新撰組~変えてやる!!

 店に来た時には降っていなかった雨が激しく降っている。葵は店の軒先で立ち止まった。土方から刀を受け取り、それを自身の腰に差した。

 「ありがとうございます、副長。一も、ありがとね。」

 葵は刀に手を添えながら笑った。行く前に山崎から手渡された傘が右手にある。葵はそれをひらき、静まり返っている町へと踏み出した。

 「…近くの茶屋にでも行くか。こんな雨の中、ここからでは屯所につくまでに足元が濡れてしまう。」

 「そうですね。少し、雨宿りしましょうか。」

 葵に続き、傘をさして歩いて行く土方と斉藤の後を葵は嬉しそうな表情で歩いた。腰には買ったばかりの刀を提げて。




 「ぉ、お待たせしました。ごゆっくりどうぞ…」

 「ありがとうございます。」

 葵達は、近くにあった茶屋にいた。お茶と団子を数本持ってきた可愛らしい店の看板娘は、葵の笑顔に頬を染めた。そして顔を盆で隠すようにしながら店の奥へと戻っていった。

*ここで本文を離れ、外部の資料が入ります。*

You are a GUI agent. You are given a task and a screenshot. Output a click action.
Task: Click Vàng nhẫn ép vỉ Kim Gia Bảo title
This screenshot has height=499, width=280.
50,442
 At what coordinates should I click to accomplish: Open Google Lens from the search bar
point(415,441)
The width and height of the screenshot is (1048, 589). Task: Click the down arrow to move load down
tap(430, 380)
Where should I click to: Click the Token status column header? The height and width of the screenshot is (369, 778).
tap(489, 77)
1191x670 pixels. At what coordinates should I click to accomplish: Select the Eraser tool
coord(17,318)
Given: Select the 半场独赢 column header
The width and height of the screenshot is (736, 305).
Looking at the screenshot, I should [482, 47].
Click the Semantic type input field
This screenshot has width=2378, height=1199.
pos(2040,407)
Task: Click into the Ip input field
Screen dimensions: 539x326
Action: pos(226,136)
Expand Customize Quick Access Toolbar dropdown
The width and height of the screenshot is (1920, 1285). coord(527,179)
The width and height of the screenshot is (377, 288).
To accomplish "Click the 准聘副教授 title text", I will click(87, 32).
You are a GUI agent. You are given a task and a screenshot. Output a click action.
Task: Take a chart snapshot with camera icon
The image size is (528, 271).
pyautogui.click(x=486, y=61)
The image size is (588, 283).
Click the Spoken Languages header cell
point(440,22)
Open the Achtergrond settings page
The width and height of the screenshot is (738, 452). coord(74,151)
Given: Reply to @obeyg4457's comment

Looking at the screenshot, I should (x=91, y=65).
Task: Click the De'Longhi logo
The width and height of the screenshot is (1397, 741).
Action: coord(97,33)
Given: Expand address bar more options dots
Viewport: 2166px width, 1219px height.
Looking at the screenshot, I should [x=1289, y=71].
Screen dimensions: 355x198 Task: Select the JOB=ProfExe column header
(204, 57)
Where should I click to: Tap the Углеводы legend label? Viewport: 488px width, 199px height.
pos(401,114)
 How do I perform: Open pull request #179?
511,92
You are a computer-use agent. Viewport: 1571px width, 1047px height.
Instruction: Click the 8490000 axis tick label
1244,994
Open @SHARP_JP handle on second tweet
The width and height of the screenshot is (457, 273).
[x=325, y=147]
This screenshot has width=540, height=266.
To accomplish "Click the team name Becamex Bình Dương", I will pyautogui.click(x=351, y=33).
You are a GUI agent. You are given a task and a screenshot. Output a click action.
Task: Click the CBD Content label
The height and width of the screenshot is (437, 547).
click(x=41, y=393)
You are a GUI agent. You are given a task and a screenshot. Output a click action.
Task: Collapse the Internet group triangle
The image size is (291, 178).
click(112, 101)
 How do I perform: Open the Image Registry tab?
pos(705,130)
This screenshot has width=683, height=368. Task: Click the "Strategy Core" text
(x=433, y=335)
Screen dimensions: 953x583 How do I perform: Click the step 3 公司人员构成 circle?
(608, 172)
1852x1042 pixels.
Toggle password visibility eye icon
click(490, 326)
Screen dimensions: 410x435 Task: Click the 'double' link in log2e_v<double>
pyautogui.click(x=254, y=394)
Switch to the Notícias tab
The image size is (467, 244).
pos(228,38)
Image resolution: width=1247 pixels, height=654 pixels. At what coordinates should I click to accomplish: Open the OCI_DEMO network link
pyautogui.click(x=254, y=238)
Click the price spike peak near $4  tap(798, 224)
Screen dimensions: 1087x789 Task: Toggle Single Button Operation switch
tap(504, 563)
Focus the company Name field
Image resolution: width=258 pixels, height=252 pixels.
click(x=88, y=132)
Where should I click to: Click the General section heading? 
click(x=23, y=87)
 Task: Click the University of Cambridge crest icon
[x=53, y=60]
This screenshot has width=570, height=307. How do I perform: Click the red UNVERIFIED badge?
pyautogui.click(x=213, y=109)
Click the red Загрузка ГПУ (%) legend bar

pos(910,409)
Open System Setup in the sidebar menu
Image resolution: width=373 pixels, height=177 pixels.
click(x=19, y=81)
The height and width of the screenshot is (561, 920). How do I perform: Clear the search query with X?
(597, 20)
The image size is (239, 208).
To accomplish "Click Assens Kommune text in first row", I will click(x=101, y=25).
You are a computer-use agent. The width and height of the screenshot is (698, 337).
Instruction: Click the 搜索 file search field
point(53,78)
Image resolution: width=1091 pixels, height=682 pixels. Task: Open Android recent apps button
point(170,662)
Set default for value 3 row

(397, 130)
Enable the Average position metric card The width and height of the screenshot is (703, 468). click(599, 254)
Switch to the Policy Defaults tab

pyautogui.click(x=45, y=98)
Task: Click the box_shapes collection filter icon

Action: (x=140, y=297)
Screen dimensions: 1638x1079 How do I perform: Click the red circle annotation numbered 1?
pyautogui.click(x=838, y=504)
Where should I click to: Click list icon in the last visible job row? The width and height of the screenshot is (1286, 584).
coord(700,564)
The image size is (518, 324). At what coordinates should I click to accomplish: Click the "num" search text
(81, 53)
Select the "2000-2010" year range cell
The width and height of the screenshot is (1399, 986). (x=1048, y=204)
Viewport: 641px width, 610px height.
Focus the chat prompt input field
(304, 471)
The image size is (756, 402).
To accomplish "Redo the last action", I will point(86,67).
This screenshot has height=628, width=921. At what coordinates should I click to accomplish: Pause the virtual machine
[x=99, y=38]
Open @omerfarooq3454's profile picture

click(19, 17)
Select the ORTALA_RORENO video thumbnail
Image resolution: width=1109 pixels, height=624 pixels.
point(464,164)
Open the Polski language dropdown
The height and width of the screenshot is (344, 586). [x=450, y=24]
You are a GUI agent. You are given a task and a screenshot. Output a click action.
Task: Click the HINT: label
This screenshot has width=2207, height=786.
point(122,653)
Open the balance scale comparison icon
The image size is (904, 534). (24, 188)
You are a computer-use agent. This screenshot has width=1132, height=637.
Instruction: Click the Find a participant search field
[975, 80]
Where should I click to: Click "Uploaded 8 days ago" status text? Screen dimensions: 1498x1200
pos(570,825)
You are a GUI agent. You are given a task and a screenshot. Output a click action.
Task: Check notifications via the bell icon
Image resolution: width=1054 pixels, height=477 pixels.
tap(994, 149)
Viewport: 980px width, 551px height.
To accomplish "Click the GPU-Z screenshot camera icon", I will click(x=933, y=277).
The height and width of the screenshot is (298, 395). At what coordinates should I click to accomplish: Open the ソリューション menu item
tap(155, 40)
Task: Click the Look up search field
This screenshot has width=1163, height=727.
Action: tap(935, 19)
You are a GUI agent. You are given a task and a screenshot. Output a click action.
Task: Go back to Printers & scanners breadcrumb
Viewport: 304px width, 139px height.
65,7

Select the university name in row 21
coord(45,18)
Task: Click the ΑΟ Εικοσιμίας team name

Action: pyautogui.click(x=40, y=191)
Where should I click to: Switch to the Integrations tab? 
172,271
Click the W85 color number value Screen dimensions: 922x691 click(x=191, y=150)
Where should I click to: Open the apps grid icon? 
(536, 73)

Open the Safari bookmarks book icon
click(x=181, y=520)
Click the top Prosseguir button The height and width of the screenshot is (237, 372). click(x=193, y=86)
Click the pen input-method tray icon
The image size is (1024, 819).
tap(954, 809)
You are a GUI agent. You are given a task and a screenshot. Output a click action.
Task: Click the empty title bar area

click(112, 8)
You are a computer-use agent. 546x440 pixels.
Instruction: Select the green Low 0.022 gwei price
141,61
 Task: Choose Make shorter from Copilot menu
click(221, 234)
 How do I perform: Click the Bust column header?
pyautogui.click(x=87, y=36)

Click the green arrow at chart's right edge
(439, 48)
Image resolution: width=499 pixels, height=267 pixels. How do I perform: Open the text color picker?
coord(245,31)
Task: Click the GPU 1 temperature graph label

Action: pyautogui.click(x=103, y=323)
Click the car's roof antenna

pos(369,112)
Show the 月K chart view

 「…どうしました?……もしかして、副長…あの可愛らしい娘さんに惚れたんですか?」

 葵はぼーっと娘の消えた方を見つめる土方をからかうように声を掛けた。

 「ばーか、そんな訳ねぇだろ。あんなガキ、俺が相手にすると思うか?」

 「さぁ…?案外、ああいう娘が好みだったりするんじゃないですか?」

 葵の返答に、土方は鼻で小馬鹿にしたように笑った。そして熱々のお茶を口に含んだ。

 「…勝手に言ってろ。ほら、俺は団子食べねぇから、2人で食べちまいな。」

 「へ?…食べないんですか?甘い物は考え事する時にいいのに…」

 そう言いながら、葵は目の前に置いてある団子を1本手に取り、口に入れた。

 「俺は甘いのが苦手なんだ。」

 「それは残念…それじゃあ、女性の気持ちは分かりませんね。」

 葵はパクッと2個目の団子を口に入れた。斉藤も団子を1本取り、口に入れた。